En cas d’interruption de l’instance, le délai de péremption est lui-même interrompu et recommence à courir à compter de la reprise de l’instance.
En cas de suspension, le délai continue toutefois à courir, ce qui laisse aux parties la possibilité d’accomplir des diligences interruptives.
II- La notion de diligences interruptives.
Le Code de procédure civile ne définit pas la notion de diligences interruptives, ni ne donne de liste d’actes considérés comme interruptifs de la péremption.
Une définition duale s’est dégagée de la jurisprudence et de la doctrine, oscillant entre une conception objective et une conception subjective : les diligences interruptives peuvent se définir comme des démarches processuelles de nature à faire progresser l’affaire ou encore comme celles établissant la volonté du plaideur de poursuivre la procédure.
La diligence interruptive s’entend de celle effectuée dans l’instance concernée par l’incident de péremption.
La diligence au sens de l’article 386 du Code de procédure civile, susceptible d’interrompre le délai de péremption, est celle qui ne se contente pas de manifester la volonté d’une partie de poursuivre l’instance mais celle qui est de nature à faire progresser l’affaire.
Il est également acquis maintenant qu’une lettre de nature à faire progresser l’affaire comme celle adressée à la juridiction saisie et demandant la fixation de l’affaire à plaider constitue une diligence interruptive.
La lettre de demande de fixation avait bien eu un effet sur la péremption puisqu’elle l’avait interrompue.
Cette solution est logique au regard du mécanisme même de la péremption d’instance et de son interruption, tel que prévu par les textes.
Mais la lettre informant le juge de l’échec de la médiation est-elle une diligence interruptive au sens de l’article 386 du Code de Procédure Civile s’analysant comme une démarche processuelle de nature à faire progresser l’affaire radiée ou comme établissant la volonté du plaideur de poursuivre la procédure, telle était la question posée à la Cour de cassation dans ce nouvel arrêt qui apporte d’importants éclairages en matière de péremption d’instance en faveur du développement amiable.
1° Les faits et la procédure.
Selon l’arrêt attaqué (Paris, 23 février 2022), un bail a été conclu entre l’association et la société Yab, désormais dénommée Dovima (la société). Le 22 octobre 2014, l’association a assigné la société en paiement de sommes du fait d’équipements défectueux, puis, par assignation du 22 décembre 2014 du fait de son départ contraint. Les deux procédures ont été jointes le 6 avril 2016 par un juge de la mise en état.

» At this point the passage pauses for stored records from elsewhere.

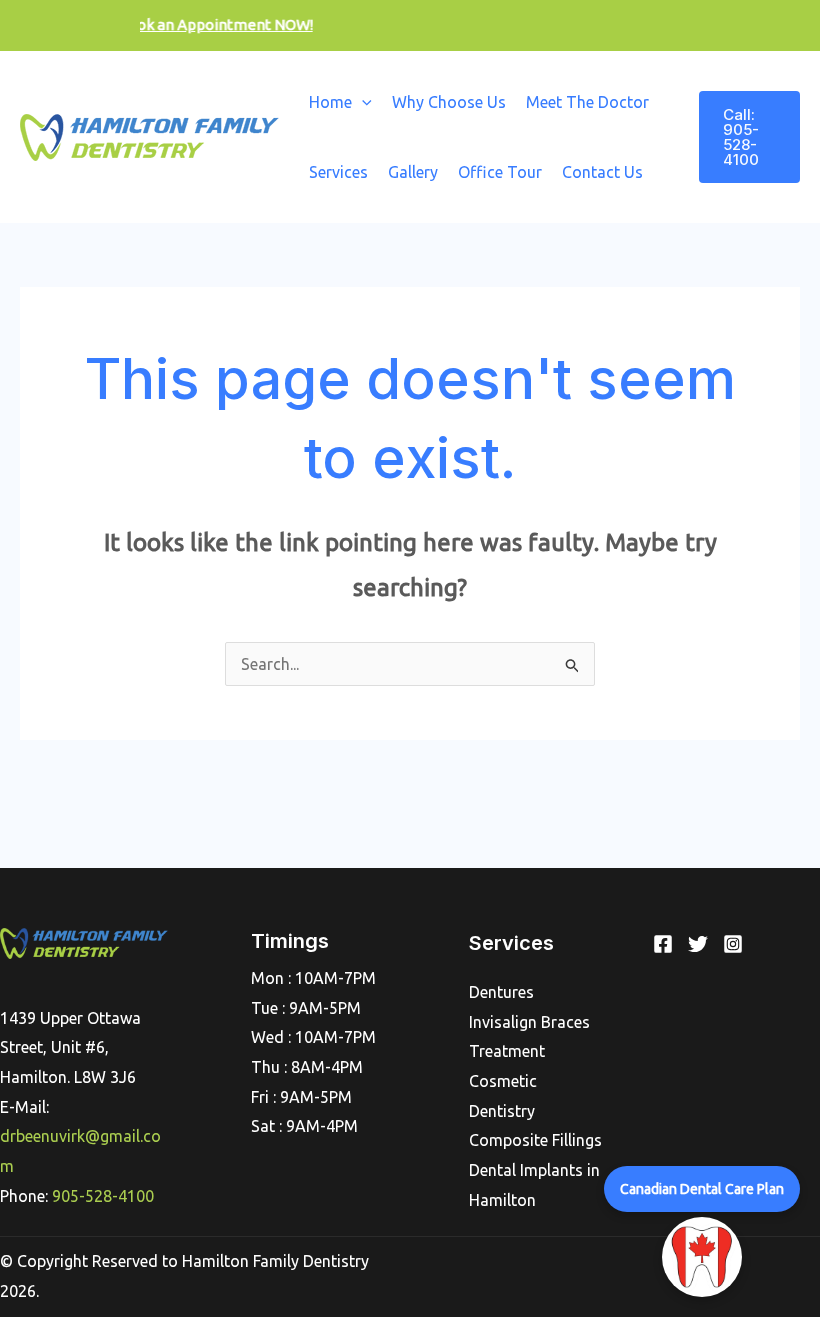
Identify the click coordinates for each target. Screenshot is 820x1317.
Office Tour (500, 172)
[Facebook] (663, 944)
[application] (362, 102)
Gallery (413, 172)
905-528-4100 (103, 1196)
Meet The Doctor (587, 102)
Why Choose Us (449, 102)
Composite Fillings (535, 1140)
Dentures (501, 992)
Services (338, 172)
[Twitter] (698, 944)
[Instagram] (733, 944)
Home (330, 102)
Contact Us (602, 172)
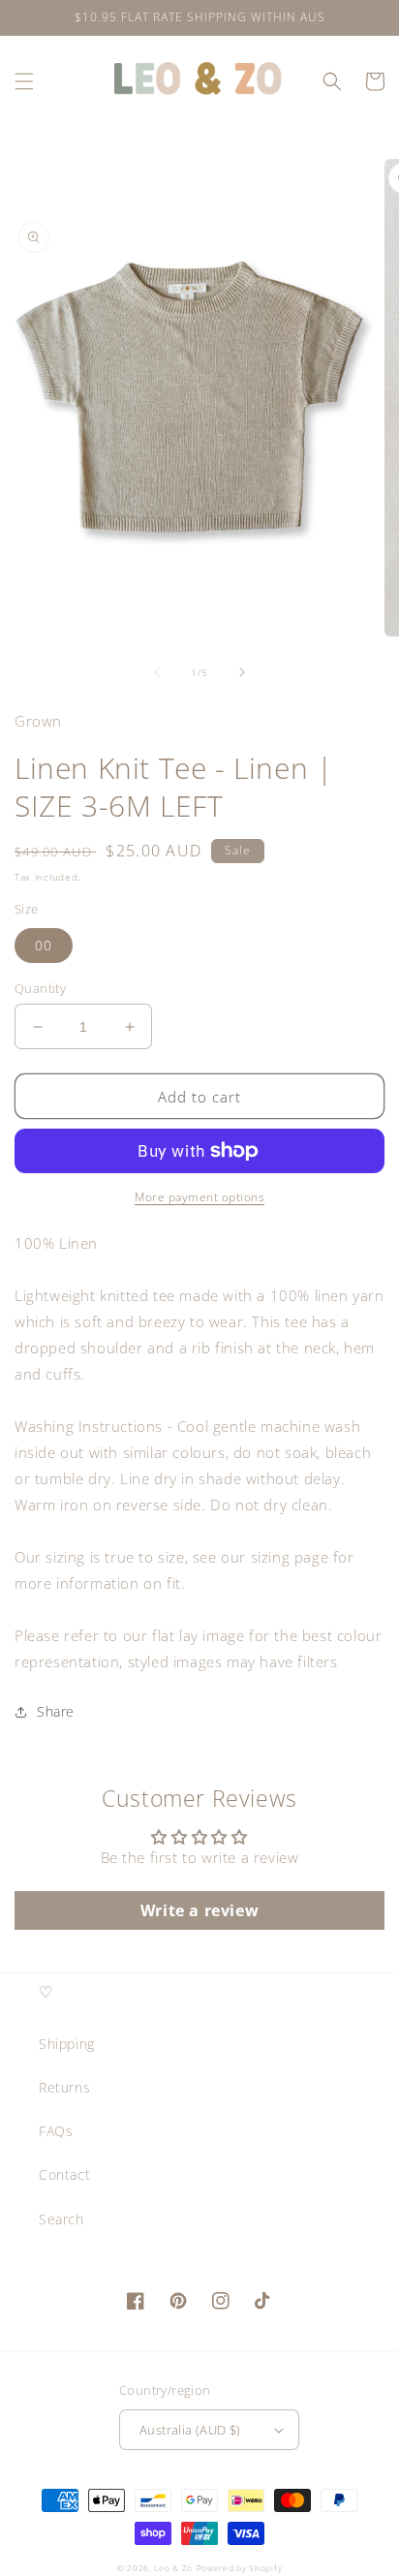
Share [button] (56, 1711)
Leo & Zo (173, 2567)
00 (43, 945)
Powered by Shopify (240, 2567)
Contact (64, 2174)
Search (61, 2219)
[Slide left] (157, 672)
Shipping (67, 2043)
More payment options (199, 1197)
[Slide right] (242, 672)
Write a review (199, 1910)
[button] (24, 81)
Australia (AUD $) (190, 2429)
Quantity (40, 988)
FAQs (56, 2131)
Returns (64, 2087)
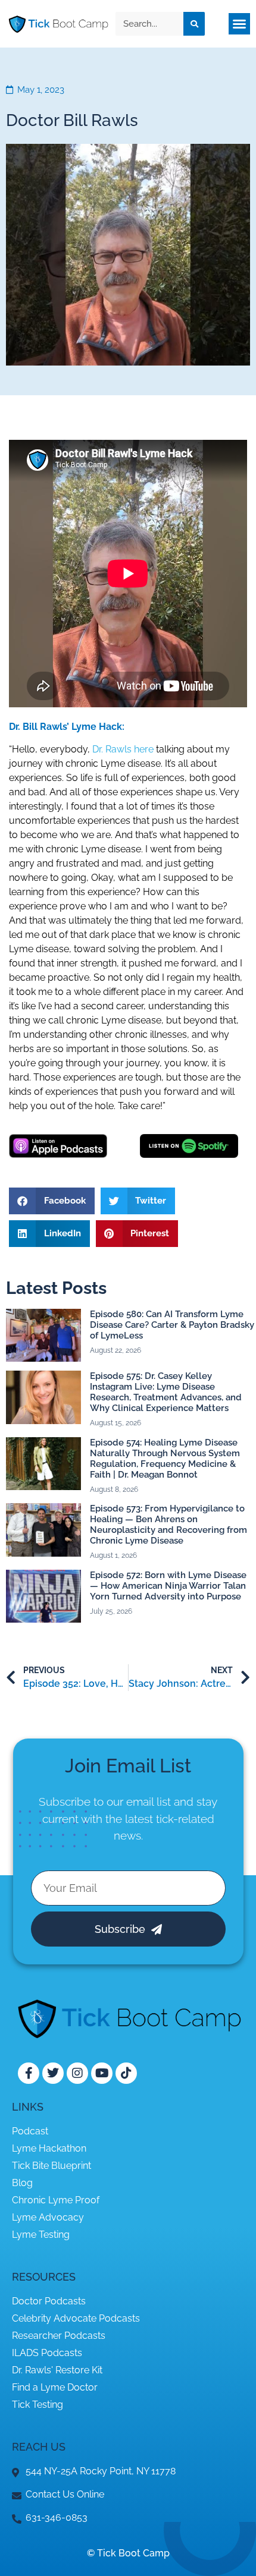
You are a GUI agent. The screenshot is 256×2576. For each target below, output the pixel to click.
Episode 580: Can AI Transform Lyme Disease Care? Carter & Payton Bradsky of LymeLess (172, 1325)
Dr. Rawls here (123, 749)
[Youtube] (102, 2073)
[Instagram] (77, 2073)
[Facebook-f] (28, 2073)
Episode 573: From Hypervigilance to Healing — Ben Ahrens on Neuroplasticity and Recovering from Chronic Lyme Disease (168, 1524)
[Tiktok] (126, 2073)
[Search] (194, 24)
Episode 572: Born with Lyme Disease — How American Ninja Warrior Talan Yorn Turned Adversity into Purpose (168, 1586)
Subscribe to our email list (105, 1801)
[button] (239, 23)
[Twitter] (53, 2073)
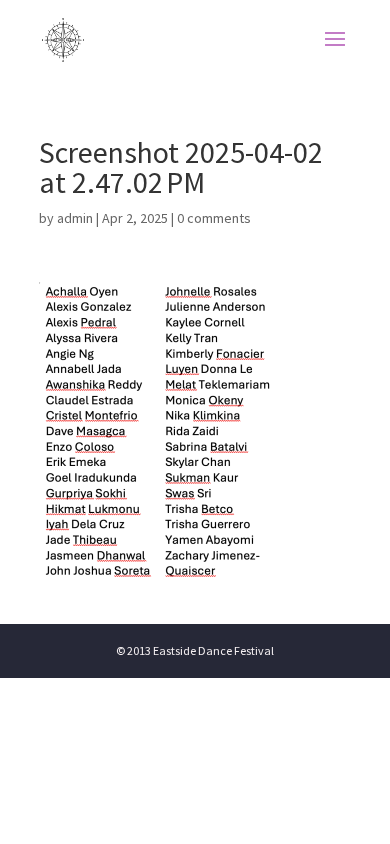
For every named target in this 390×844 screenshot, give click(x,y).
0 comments (214, 218)
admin (75, 218)
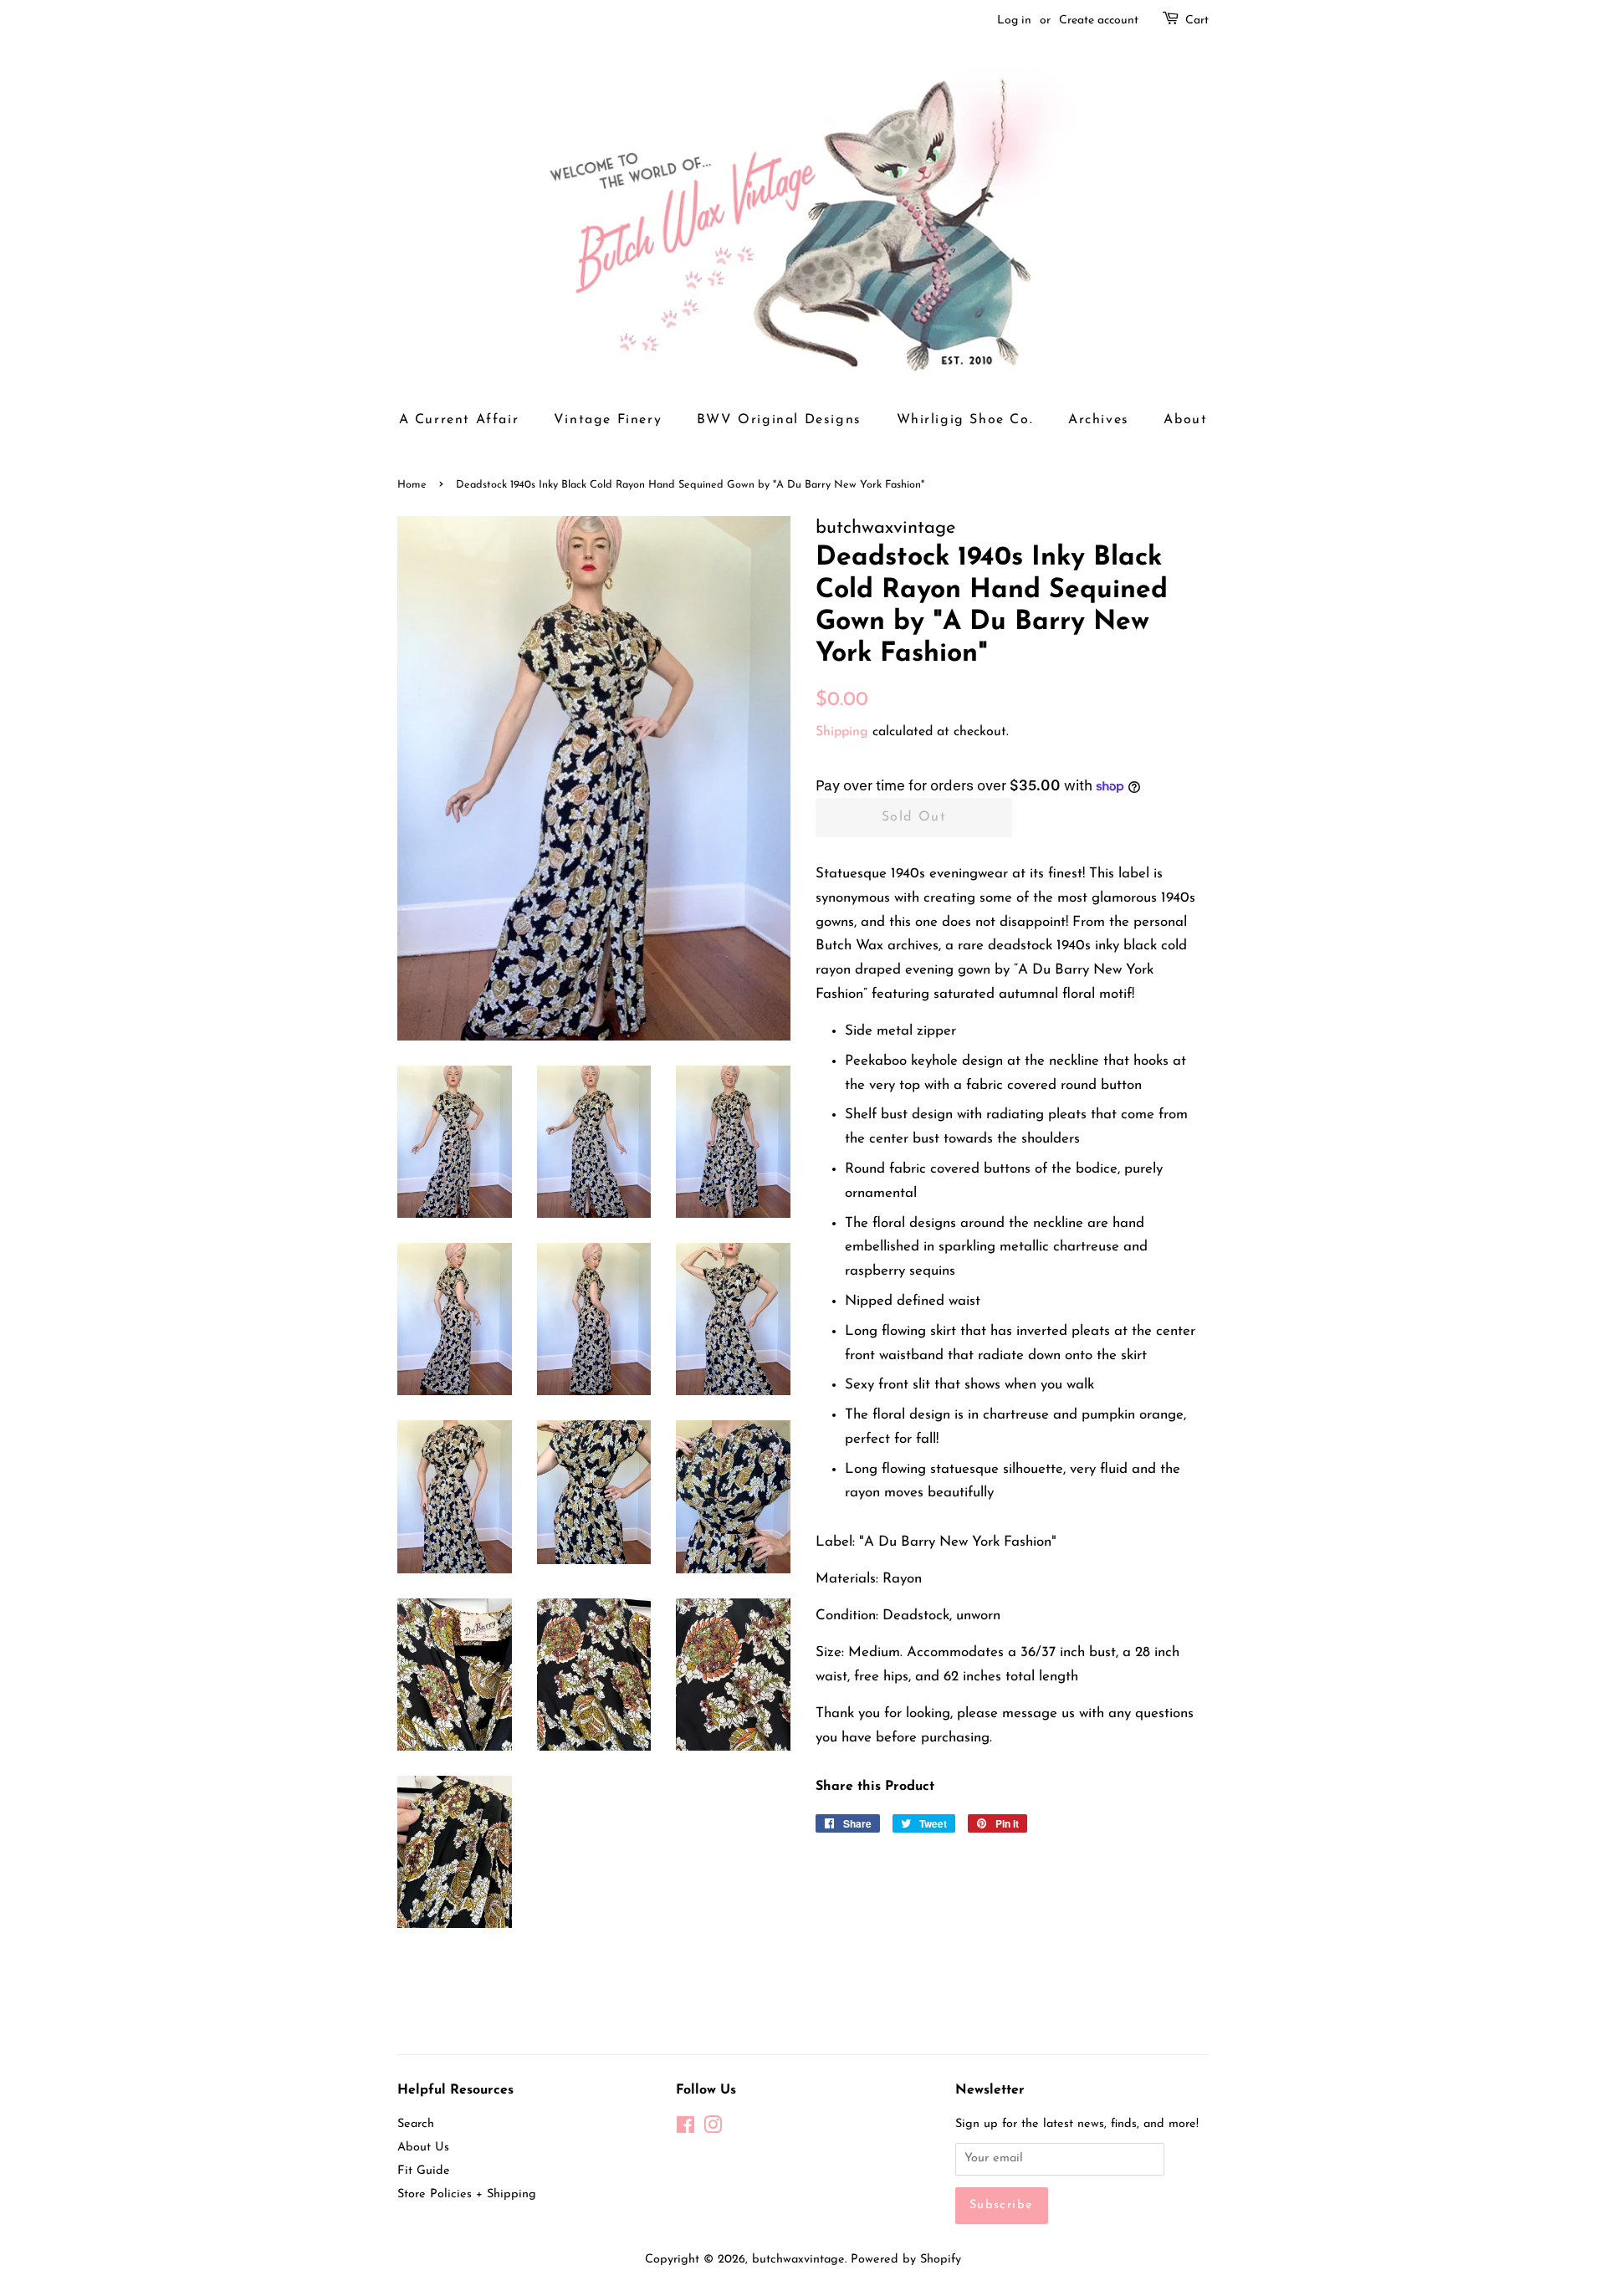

Le 9 octobre 2019, le juge de la mise en état a ordonné la radiation de la procédure du rôle du tribunal.
L’association ayant sollicité la réinscription de l’affaire par une lettre du 1ᵉʳ juin 2020 reçue au greffe le 3 juin 2020, l’affaire a été réinscrite au rôle.
Par une ordonnance du 9 juillet 2021, dont la société a relevé appel, le juge de la mise en état a débouté celle-ci de sa demande tendant à voir constater la péremption de l’instance et à déclarer l’instance éteinte.
2° L’examen du moyen.
L’association fait grief à l’arrêt d’infirmer l’ordonnance rendue le 9 juillet 2021 par le juge de la mise en état du tribunal judiciaire de Paris, de juger que l’instance était périmée et de constater son extinction, alors « que constitue une diligence interruptive tout acte qui manifeste la volonté d’une partie de continuer l’instance ; que le courrier envoyé au juge par le conseil d’une partie pour l’informer de l’échec d’une procédure de médiation et lui demander de rétablir l’affaire au rôle et de convoquer les parties à une prochaine audience pour que la procédure puisse reprendre manifeste la volonté de cette partie de continuer l’instance, qu’en l’espèce, la cour a jugé que le courrier du 1ᵉʳ juin 2020 par lequel le conseil de l’association avait demandé le rétablissement de l’affaire au rôle ne constituait pas une diligence interruptive de péremption faute d’avoir fait progresser l’affaire, et que l’instance s’était trouvée périmée le 3 juillet 2020 ; qu’en statuant ainsi, quand ce courrier, qui informait le juge de l’échec d’une procédure de médiation et lui demandait de rétablir l’affaire au rôle et de convoquer les parties à une prochaine audience pour que la procédure puisse reprendre, manifestait la volonté de l’association de continuer l’instance et constituait une diligence interruptive de péremption, la cour d’appel a violé l’article 386 du Code de procédure civile ».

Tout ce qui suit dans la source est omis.